## Directions
Copy out all lines of the material below in which "Given" occurs.
___
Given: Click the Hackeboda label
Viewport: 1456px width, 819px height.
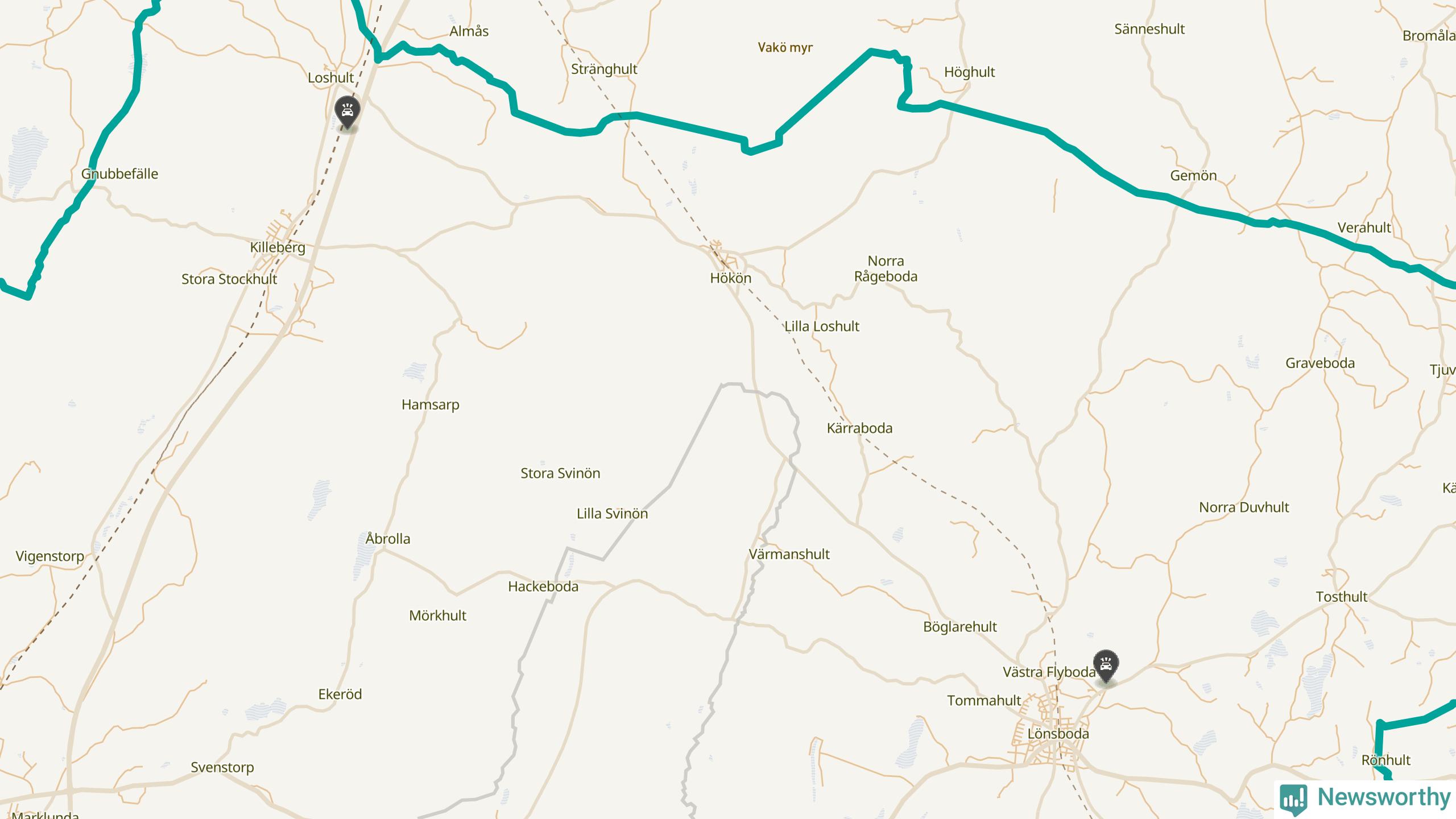Looking at the screenshot, I should pyautogui.click(x=543, y=586).
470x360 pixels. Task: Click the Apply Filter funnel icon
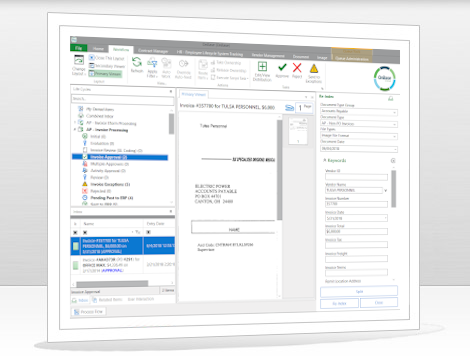pyautogui.click(x=152, y=63)
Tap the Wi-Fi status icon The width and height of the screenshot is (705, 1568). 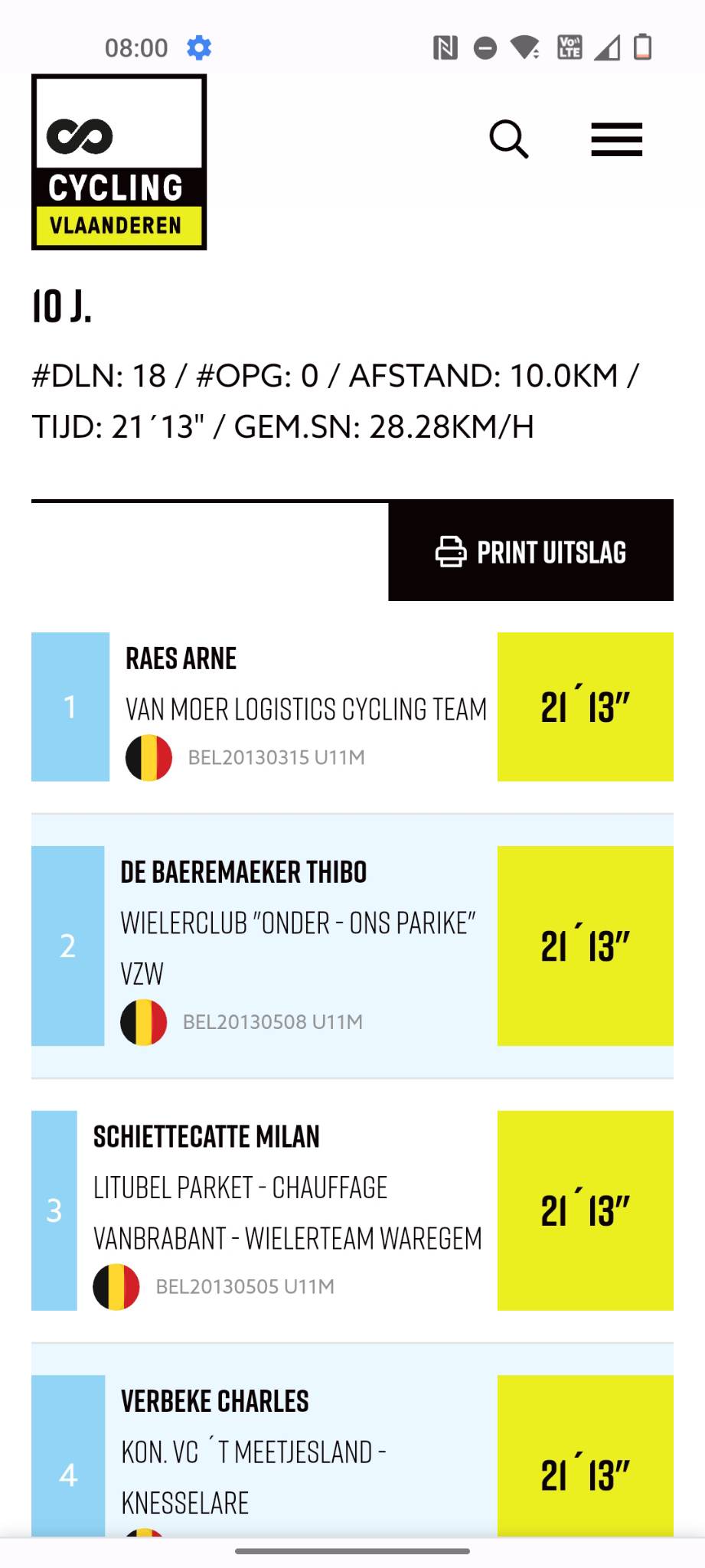coord(525,47)
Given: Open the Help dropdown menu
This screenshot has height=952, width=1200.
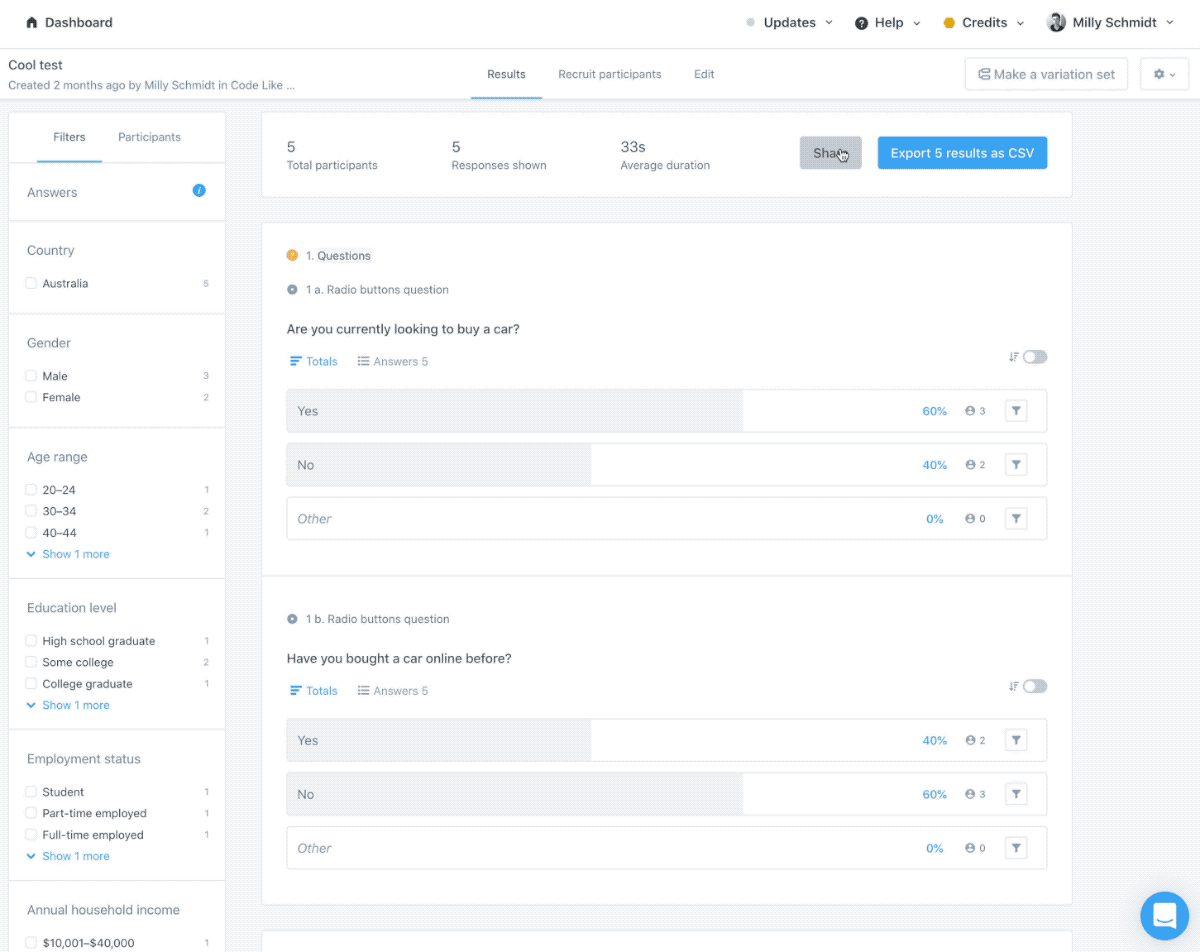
___
## Expected answer
Given: Click the Hackeboda label
Given: Open the Help dropdown menu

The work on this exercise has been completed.